** EXERCISE DETAILS **
Rewrite everything from "This screenshot has" down to "click(x=902, y=521)", swapping "product image" for "product photo" and leaving everything else as it is. Leave out the pictures.

** DATA PROVIDED **
----

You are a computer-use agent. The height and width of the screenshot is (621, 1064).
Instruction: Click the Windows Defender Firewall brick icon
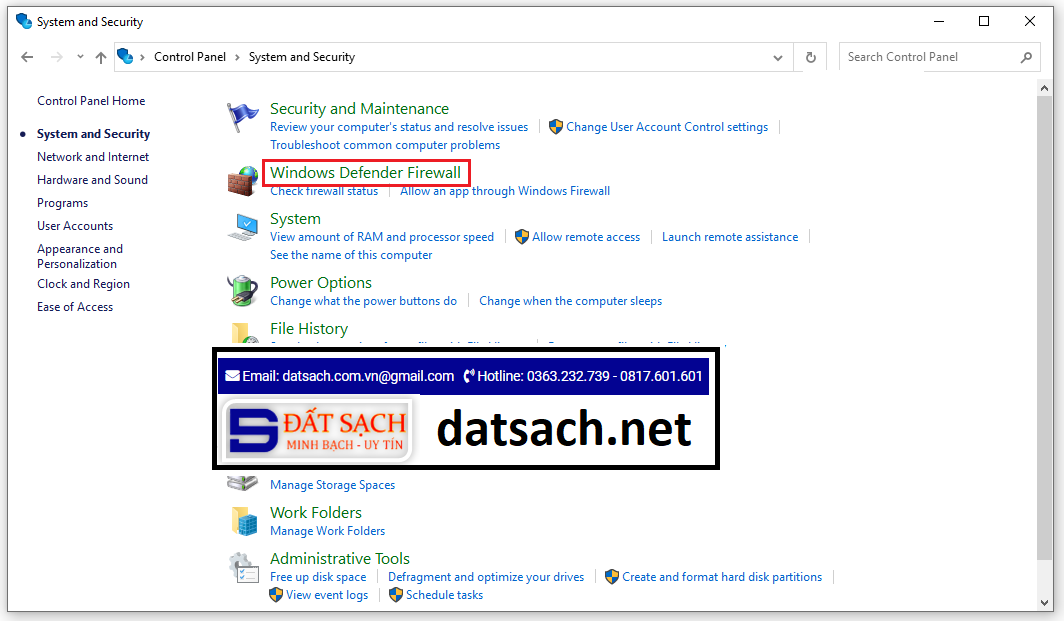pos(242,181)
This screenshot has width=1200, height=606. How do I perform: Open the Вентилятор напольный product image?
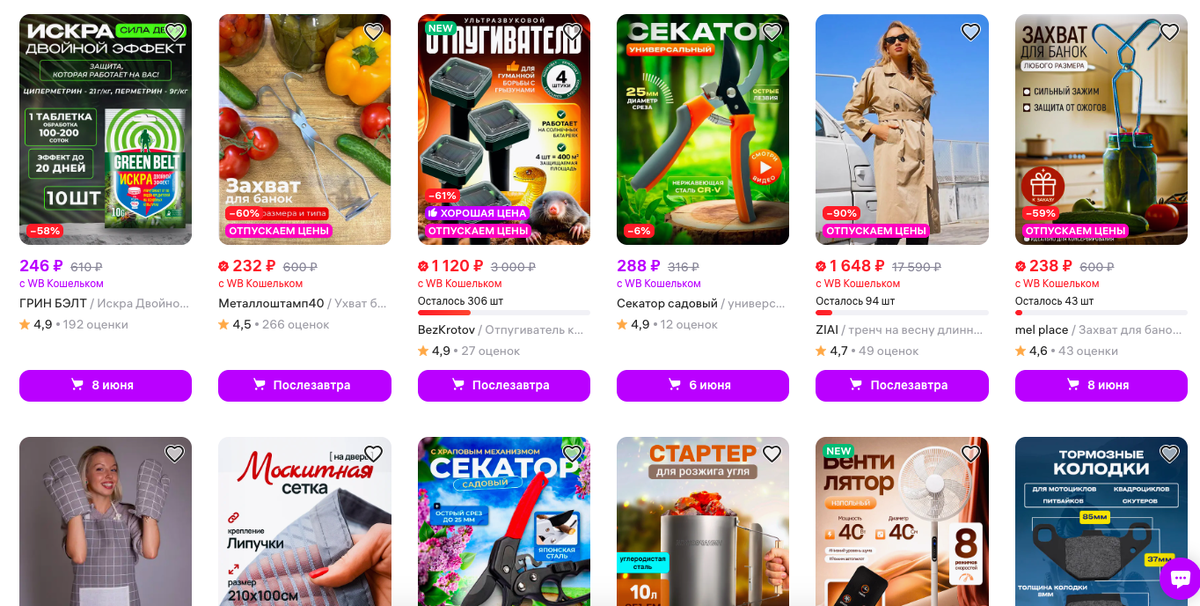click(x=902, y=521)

----

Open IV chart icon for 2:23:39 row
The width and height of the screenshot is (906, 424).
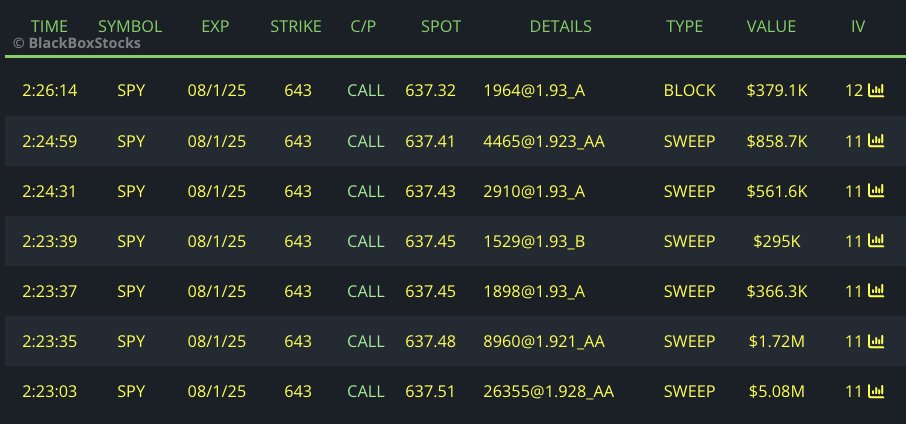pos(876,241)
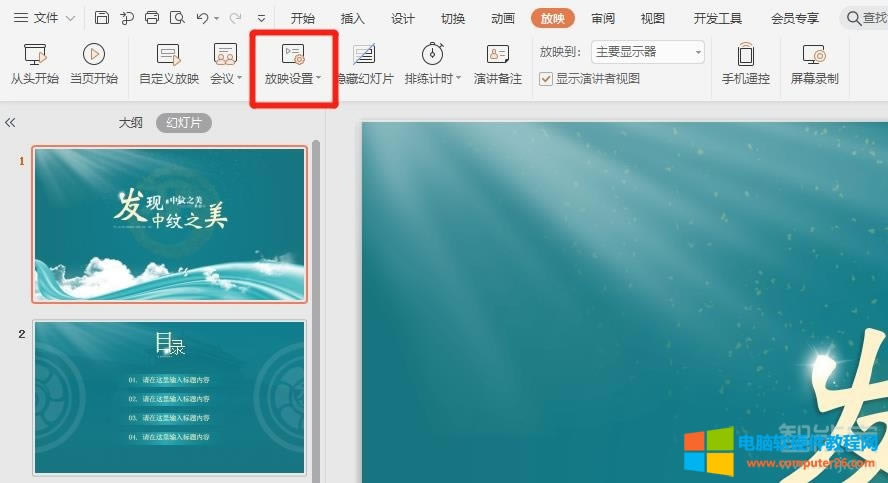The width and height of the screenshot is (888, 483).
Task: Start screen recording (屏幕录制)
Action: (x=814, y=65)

----

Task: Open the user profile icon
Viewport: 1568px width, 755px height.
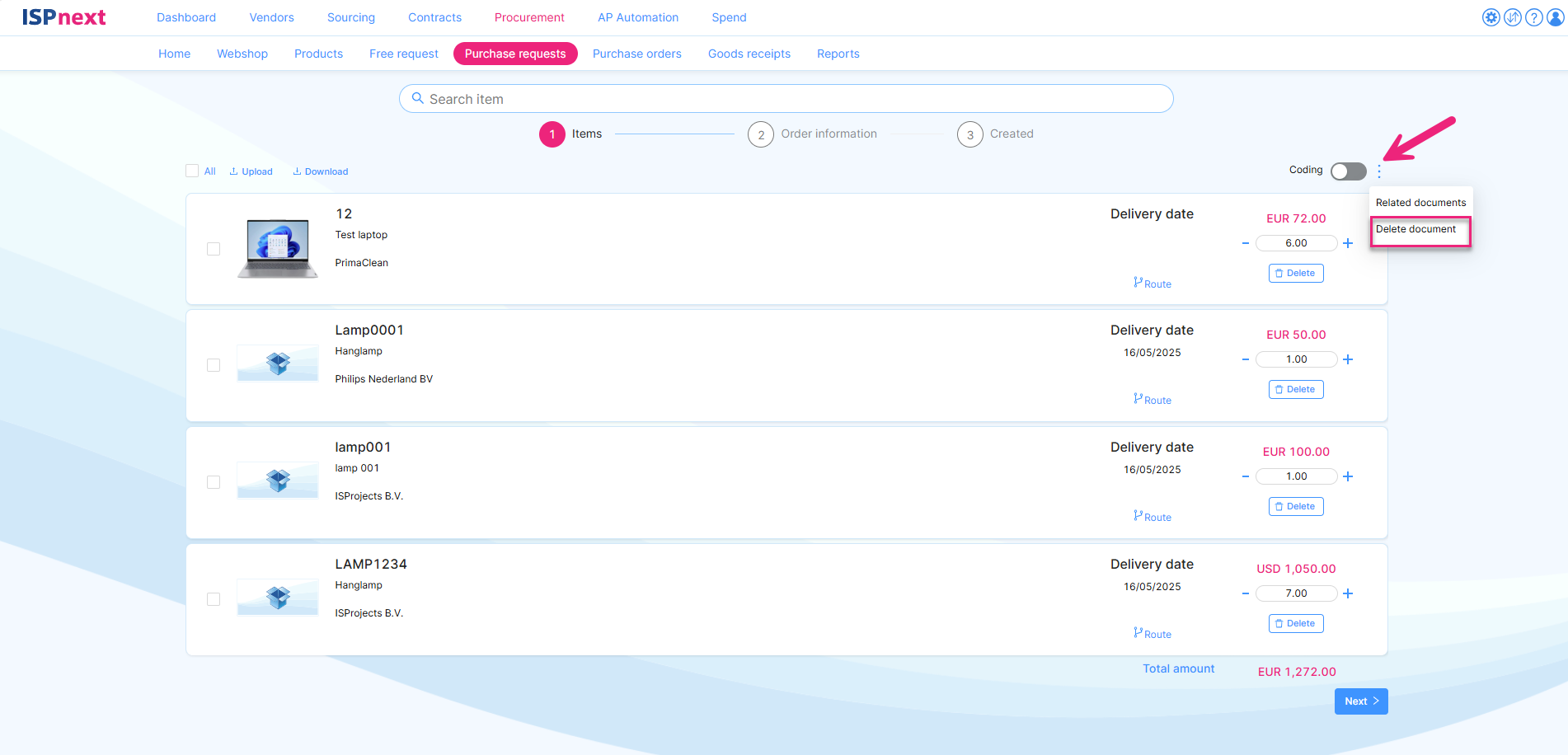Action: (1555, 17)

----

** ANSWER **
This screenshot has width=1200, height=606. How do I perform: Open the Вентилятор напольный product photo?
click(x=902, y=521)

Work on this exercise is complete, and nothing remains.